• _Work instructions_
The lines that make up this material should each be returned exactly.

• _Records for this task_
- Opening Delimiter -

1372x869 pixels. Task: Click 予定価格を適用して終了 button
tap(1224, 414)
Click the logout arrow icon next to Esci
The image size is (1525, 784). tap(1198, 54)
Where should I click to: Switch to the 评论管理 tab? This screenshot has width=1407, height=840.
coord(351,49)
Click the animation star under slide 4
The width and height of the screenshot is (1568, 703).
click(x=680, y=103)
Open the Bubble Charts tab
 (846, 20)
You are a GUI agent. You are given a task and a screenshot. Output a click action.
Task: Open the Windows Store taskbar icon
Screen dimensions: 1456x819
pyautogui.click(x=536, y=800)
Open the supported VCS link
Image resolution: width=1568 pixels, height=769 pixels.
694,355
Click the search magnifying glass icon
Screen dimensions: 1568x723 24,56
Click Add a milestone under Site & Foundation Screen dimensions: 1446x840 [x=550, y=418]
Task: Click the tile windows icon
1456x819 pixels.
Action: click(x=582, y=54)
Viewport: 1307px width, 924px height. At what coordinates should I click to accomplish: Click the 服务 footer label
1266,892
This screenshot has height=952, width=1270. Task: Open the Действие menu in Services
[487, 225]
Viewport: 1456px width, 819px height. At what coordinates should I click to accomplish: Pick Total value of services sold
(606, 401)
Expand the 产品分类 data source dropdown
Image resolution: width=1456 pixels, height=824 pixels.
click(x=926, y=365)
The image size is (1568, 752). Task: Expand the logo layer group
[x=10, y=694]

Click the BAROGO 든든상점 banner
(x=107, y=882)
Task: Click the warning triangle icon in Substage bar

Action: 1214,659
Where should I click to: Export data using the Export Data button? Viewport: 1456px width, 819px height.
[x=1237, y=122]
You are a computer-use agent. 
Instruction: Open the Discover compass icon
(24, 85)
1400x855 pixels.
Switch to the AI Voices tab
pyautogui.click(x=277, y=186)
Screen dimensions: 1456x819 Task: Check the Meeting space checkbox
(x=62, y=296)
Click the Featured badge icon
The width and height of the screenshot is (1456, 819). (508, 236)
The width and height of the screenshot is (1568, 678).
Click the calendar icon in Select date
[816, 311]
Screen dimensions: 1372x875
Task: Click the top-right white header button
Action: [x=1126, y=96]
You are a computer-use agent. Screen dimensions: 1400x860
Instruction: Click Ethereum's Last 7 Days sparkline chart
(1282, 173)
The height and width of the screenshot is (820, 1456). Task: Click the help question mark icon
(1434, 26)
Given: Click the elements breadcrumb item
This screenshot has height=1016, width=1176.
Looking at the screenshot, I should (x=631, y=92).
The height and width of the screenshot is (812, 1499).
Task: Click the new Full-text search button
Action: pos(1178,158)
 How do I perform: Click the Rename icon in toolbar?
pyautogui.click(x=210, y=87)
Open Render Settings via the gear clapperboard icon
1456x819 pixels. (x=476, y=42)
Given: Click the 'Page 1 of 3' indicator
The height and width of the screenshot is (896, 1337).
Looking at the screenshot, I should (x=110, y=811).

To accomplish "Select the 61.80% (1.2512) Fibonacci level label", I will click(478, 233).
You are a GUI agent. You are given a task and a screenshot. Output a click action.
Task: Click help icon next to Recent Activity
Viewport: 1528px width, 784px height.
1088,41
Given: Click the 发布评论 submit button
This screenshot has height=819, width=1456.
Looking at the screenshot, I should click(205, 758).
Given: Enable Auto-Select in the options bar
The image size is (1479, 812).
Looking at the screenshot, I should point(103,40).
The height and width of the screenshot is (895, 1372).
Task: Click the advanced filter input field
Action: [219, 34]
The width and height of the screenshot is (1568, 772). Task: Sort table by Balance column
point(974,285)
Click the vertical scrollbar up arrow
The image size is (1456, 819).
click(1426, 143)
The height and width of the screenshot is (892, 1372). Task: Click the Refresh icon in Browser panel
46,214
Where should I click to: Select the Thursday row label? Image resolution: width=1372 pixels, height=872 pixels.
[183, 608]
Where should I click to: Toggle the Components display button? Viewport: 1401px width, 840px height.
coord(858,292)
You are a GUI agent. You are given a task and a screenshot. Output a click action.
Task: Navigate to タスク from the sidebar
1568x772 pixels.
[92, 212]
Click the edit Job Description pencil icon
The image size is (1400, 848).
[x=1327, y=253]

- Closing Delimiter -

• _Task result_
1372x869 pixels. Task: Click 予定価格を適用して終了 button
tap(1224, 414)
Click the logout arrow icon next to Esci
The image size is (1525, 784). tap(1198, 54)
Where should I click to: Switch to the 评论管理 tab? This screenshot has width=1407, height=840.
coord(351,49)
Click the animation star under slide 4
The width and height of the screenshot is (1568, 703).
click(x=680, y=103)
Open the Bubble Charts tab
 (846, 20)
You are a GUI agent. You are given a task and a screenshot. Output a click action.
Task: Open the Windows Store taskbar icon
Screen dimensions: 1456x819
pyautogui.click(x=536, y=800)
Open the supported VCS link
Image resolution: width=1568 pixels, height=769 pixels.
694,355
Click the search magnifying glass icon
Screen dimensions: 1568x723 24,56
Click Add a milestone under Site & Foundation Screen dimensions: 1446x840 [x=550, y=418]
Task: Click the tile windows icon
1456x819 pixels.
Action: click(x=582, y=54)
Viewport: 1307px width, 924px height. At what coordinates should I click to accomplish: Click the 服务 footer label
1266,892
This screenshot has height=952, width=1270. Task: Open the Действие menu in Services
[487, 225]
Viewport: 1456px width, 819px height. At what coordinates should I click to accomplish: Pick Total value of services sold
(606, 401)
Expand the 产品分类 data source dropdown
Image resolution: width=1456 pixels, height=824 pixels.
click(x=926, y=365)
The image size is (1568, 752). Task: Expand the logo layer group
[x=10, y=694]

Click the BAROGO 든든상점 banner
(x=107, y=882)
Task: Click the warning triangle icon in Substage bar

Action: 1214,659
Where should I click to: Export data using the Export Data button? Viewport: 1456px width, 819px height.
[x=1237, y=122]
You are a computer-use agent. 
Instruction: Open the Discover compass icon
(24, 85)
1400x855 pixels.
Switch to the AI Voices tab
pyautogui.click(x=277, y=186)
Screen dimensions: 1456x819 Task: Check the Meeting space checkbox
(x=62, y=296)
Click the Featured badge icon
The width and height of the screenshot is (1456, 819). (508, 236)
The width and height of the screenshot is (1568, 678).
Click the calendar icon in Select date
[816, 311]
Screen dimensions: 1372x875
Task: Click the top-right white header button
Action: [x=1126, y=96]
You are a computer-use agent. Screen dimensions: 1400x860
Instruction: Click Ethereum's Last 7 Days sparkline chart
(1282, 173)
The height and width of the screenshot is (820, 1456). Task: Click the help question mark icon
(1434, 26)
Given: Click the elements breadcrumb item
This screenshot has height=1016, width=1176.
Looking at the screenshot, I should (x=631, y=92).
The height and width of the screenshot is (812, 1499).
Task: Click the new Full-text search button
Action: pos(1178,158)
 How do I perform: Click the Rename icon in toolbar?
pyautogui.click(x=210, y=87)
Open Render Settings via the gear clapperboard icon
1456x819 pixels. (x=476, y=42)
Given: Click the 'Page 1 of 3' indicator
The height and width of the screenshot is (896, 1337).
Looking at the screenshot, I should (x=110, y=811).

To accomplish "Select the 61.80% (1.2512) Fibonacci level label", I will click(478, 233).
You are a GUI agent. You are given a task and a screenshot. Output a click action.
Task: Click help icon next to Recent Activity
Viewport: 1528px width, 784px height.
1088,41
Given: Click the 发布评论 submit button
This screenshot has height=819, width=1456.
Looking at the screenshot, I should click(205, 758).
Given: Enable Auto-Select in the options bar
The image size is (1479, 812).
Looking at the screenshot, I should point(103,40).
The height and width of the screenshot is (895, 1372).
Task: Click the advanced filter input field
Action: [219, 34]
The width and height of the screenshot is (1568, 772). Task: Sort table by Balance column
point(974,285)
Click the vertical scrollbar up arrow
The image size is (1456, 819).
click(1426, 143)
The height and width of the screenshot is (892, 1372). Task: Click the Refresh icon in Browser panel
46,214
Where should I click to: Select the Thursday row label? Image resolution: width=1372 pixels, height=872 pixels.
[183, 608]
Where should I click to: Toggle the Components display button? Viewport: 1401px width, 840px height.
coord(858,292)
You are a GUI agent. You are given a task and a screenshot. Output a click action.
Task: Navigate to タスク from the sidebar
1568x772 pixels.
[92, 212]
Click the edit Job Description pencil icon
The image size is (1400, 848).
[x=1327, y=253]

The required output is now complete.